Я закрываю лицо руками.

– Я не знаю, что хотела, чтобы он думал.

– Он полицейский? Меня терзают смутные сомнения…

– Он владелец похоронного бюро, – отвечаю я. – Мы познакомились, когда умерла моя мама.

Брови Лео ползут на лоб.

– Ничего себе! Такого я не ожидал.

Я наблюдаю на его лице обычную смену эмоций, когда он складывает два и два: этот человек касается трупов; этот человек касался меня.

– Это его работа, – возражаю я. – Ты же не разыгрываешь в спальне сцены парада победы союзников.

– Откуда ты знаешь? Я чем-то похож на Эйзенхауэра. – Лео останавливается. – Как бы там ни было, мне жаль. Наверное, огромное потрясение – узнать, что парень, в которого ты влюблена, женат.

– Я это знала, – признаюсь я.

Лео качает головой, как будто не может выразить свои чувства словами. Я вижу, что он смущен.

– Это меня не касается, – наконец произносит он и торопится к машине.
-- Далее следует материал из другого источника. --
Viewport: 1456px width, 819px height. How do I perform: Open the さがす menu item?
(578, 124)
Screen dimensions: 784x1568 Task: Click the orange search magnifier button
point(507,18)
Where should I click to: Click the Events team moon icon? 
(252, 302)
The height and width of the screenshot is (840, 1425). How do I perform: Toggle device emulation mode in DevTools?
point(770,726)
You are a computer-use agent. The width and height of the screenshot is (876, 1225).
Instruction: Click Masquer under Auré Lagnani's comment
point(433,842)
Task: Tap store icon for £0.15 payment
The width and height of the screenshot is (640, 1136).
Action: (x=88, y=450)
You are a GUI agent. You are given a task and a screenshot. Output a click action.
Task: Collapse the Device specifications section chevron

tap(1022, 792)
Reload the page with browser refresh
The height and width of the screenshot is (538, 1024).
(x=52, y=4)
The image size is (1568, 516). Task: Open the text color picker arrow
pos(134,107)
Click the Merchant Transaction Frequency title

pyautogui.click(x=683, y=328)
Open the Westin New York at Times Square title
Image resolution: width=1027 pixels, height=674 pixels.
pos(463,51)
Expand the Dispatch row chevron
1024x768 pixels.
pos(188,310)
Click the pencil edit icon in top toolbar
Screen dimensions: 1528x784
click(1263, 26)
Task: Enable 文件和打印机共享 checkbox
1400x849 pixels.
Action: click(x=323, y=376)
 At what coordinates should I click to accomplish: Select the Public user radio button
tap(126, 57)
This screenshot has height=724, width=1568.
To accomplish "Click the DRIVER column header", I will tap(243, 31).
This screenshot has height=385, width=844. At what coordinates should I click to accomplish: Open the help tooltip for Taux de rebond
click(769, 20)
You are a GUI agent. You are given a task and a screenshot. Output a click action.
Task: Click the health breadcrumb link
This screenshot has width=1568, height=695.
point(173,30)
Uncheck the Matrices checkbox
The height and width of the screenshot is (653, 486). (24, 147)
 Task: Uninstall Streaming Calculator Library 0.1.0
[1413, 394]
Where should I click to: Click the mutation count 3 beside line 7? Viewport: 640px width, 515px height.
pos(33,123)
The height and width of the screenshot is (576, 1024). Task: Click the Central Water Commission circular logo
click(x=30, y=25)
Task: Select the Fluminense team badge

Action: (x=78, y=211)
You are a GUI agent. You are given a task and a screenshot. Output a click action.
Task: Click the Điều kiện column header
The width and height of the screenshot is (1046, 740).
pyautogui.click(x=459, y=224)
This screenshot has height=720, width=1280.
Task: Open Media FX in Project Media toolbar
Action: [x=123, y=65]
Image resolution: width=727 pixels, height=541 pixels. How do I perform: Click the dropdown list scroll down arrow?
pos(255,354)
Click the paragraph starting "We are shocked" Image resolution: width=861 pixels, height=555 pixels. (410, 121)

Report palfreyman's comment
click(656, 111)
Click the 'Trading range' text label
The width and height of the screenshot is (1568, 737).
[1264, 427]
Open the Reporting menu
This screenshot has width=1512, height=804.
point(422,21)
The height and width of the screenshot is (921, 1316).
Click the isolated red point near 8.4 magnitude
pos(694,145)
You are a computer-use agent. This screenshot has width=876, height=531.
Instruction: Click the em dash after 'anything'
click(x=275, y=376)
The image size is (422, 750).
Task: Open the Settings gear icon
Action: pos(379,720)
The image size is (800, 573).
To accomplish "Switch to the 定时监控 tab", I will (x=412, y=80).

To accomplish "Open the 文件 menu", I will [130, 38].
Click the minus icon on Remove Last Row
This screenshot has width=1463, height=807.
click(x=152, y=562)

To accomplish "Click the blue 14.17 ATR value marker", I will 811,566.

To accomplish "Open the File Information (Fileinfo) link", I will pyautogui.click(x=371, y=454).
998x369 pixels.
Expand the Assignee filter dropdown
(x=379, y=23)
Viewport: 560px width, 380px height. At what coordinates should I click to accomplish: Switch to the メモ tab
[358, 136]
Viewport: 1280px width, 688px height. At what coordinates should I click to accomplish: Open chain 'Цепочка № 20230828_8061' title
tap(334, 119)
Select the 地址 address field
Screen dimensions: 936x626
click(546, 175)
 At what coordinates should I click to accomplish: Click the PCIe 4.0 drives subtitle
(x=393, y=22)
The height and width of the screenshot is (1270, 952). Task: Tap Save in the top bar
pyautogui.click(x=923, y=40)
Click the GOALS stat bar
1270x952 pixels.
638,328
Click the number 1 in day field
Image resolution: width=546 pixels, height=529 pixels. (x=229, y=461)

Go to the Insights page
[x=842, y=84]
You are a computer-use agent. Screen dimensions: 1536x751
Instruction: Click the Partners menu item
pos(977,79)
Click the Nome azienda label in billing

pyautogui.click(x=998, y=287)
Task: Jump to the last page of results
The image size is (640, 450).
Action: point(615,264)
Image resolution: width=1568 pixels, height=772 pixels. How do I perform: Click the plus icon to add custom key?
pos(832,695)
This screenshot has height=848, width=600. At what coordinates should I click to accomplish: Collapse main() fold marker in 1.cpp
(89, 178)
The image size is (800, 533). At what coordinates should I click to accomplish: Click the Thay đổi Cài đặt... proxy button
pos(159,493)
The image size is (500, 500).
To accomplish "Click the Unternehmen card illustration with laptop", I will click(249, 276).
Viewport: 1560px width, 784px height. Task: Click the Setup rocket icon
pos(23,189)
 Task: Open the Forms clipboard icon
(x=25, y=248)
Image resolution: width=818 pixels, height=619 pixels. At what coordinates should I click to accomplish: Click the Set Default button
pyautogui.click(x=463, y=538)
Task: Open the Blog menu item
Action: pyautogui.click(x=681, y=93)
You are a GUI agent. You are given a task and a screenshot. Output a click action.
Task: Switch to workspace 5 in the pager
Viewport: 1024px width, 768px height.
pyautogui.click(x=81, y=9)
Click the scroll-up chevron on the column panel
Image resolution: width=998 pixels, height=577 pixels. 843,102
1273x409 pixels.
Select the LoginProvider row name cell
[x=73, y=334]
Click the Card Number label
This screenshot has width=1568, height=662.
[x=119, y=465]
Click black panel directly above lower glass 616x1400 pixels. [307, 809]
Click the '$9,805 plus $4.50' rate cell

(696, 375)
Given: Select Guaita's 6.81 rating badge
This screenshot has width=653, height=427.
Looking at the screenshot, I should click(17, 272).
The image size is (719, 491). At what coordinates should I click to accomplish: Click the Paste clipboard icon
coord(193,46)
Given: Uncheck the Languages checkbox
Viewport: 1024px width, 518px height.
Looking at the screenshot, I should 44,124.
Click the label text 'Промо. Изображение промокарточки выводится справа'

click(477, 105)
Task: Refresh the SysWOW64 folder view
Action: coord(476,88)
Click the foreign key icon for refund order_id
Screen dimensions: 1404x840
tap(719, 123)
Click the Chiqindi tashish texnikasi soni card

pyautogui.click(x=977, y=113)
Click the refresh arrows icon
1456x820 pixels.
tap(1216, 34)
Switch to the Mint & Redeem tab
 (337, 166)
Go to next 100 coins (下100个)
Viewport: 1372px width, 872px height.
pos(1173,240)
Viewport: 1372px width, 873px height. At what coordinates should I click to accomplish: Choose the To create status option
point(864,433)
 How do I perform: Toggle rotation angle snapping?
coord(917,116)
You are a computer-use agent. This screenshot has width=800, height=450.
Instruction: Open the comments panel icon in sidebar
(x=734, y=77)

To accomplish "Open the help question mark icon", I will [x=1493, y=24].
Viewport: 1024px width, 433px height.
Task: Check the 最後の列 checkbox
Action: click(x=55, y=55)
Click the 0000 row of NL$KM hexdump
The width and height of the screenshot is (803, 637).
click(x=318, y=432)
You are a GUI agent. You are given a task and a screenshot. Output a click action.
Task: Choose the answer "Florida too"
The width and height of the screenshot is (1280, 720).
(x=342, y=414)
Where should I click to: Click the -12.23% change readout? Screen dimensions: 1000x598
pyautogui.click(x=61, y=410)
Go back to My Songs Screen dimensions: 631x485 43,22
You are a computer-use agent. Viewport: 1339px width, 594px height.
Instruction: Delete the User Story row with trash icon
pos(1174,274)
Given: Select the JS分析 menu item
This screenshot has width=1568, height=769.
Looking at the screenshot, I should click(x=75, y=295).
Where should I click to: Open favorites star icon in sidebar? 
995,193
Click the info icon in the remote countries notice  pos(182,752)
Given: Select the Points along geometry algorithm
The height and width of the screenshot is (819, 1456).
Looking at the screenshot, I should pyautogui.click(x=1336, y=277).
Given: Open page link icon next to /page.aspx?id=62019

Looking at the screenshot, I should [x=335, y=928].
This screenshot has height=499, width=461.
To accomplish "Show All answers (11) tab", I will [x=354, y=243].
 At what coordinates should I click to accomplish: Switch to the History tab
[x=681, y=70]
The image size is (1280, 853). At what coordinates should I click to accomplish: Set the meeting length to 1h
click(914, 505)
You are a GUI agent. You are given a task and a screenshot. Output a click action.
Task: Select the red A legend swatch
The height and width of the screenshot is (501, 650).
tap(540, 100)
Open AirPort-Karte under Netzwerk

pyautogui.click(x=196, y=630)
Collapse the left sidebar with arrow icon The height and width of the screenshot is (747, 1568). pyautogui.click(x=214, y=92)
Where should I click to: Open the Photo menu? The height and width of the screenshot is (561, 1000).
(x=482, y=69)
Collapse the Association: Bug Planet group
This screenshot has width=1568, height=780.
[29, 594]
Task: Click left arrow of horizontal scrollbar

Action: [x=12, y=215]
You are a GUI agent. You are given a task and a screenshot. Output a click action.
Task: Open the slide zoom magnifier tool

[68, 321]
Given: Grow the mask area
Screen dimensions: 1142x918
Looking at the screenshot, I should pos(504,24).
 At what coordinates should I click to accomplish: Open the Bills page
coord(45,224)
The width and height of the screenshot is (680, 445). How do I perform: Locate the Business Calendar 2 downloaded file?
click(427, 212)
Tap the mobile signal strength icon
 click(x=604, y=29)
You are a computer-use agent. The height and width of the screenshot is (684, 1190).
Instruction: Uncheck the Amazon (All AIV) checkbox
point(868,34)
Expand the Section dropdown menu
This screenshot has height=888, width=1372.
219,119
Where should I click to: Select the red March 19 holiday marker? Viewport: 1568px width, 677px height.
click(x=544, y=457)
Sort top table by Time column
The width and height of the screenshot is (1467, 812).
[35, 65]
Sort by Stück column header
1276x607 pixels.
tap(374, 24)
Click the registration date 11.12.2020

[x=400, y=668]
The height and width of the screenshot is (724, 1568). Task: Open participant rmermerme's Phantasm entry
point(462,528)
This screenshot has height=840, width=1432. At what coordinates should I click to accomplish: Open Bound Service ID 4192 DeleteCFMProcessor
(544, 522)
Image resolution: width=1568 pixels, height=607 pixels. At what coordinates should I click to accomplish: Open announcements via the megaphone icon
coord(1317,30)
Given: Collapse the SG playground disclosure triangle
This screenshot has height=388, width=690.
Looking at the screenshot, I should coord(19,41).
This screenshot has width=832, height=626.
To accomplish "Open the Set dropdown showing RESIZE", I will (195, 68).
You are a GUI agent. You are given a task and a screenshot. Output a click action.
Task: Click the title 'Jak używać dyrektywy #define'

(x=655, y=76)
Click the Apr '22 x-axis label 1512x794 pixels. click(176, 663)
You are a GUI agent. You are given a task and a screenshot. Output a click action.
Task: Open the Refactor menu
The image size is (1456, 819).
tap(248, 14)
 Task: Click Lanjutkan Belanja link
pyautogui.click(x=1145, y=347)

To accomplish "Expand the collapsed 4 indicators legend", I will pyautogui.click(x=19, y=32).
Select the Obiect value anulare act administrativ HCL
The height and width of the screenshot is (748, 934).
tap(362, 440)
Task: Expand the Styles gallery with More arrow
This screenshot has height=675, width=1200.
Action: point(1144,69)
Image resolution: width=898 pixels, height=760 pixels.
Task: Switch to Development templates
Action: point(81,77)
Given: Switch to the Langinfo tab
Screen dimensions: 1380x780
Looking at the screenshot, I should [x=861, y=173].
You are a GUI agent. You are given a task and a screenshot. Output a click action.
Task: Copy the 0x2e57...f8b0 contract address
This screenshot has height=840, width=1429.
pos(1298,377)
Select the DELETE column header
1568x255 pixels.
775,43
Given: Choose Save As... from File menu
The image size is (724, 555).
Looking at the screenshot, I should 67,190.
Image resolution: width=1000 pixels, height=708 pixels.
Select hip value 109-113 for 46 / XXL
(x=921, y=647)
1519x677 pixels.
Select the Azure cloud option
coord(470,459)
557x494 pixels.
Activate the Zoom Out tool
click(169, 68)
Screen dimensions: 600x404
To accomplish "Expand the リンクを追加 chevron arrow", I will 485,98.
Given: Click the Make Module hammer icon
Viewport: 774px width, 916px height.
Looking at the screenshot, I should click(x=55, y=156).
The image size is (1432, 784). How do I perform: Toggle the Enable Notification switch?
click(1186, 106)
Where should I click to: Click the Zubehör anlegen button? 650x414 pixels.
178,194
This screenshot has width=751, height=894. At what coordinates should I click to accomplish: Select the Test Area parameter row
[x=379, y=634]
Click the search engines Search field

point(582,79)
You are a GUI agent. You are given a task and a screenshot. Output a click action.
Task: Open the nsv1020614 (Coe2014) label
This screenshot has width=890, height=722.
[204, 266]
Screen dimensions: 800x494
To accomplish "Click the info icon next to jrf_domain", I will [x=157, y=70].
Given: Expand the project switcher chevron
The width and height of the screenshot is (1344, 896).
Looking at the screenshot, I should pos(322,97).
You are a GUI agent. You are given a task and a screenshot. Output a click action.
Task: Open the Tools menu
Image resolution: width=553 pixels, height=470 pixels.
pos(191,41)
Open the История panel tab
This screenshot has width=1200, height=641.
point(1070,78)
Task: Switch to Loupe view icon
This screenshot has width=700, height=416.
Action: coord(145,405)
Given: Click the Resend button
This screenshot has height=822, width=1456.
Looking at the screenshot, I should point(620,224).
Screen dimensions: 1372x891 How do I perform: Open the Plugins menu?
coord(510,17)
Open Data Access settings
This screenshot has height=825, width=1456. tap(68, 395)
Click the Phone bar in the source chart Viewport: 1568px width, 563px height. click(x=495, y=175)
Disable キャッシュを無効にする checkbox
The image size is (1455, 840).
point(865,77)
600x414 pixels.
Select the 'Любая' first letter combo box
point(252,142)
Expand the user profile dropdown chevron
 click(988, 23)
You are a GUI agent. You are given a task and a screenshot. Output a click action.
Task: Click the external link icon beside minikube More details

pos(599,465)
Он прав. Его это совершенно не касается. Он не знает, что значит любовь для такой, как я. У меня есть три пути: 1) страдать в одиночестве; 2) быть женщиной, которой изменяют; 3) быть той, с которой изменяют.

– Эй, – кричу я, догоняя Лео, – у тебя нет права меня судить! Ты ничего обо мне не знаешь.

– Если честно, я знаю о тебе многое, – возражает Лео. – Я знаю, что ты смелая. Настолько смелая, что позвонила мне в контору и открыла шкатулку с кошмарами, которая могла бы всю твою жизнь оставаться закрытой. Знаю, что ты любишь бабушку. Знаю, что сердце у тебя такое большое, что ты мучаешься, размышляя, сможешь или нет простить человека, совершившего смертный грех. Сейдж, ты выдающаяся во многих смыслах, поэтому должна меня извинить, если я несколько разочаровался, когда узнал, что ты не такая белая и пушистая, как я думал.

– А ты? Разве ты не совершал ошибок? – ввязываюсь я в бессмысленный спор.

– Совершал. И немало. Но я не возвращался и не наступал на одни и те же грабли.

Не знаю почему, но разочарование Лео ранит меня больнее, чем неожиданная встреча с Адамом и Шэннон.

– Мы расстались, – объясняю я. – Все слишком запутано.

– Ты все еще его любишь? – спрашивает Лео.

Я открываю рот, но не издаю ни звука.

Мне нравится чувствовать себя любимой.

Мне не нравится знать, что я всегда буду на втором месте.

Мне нравится, что иногда, когда я грущу, я не одна.

Мне не нравится, что такое происходит нечасто.

Мне нравится, что я не должна перед ним отчитываться.

Мне не нравится, что он не отчитывается передо мной.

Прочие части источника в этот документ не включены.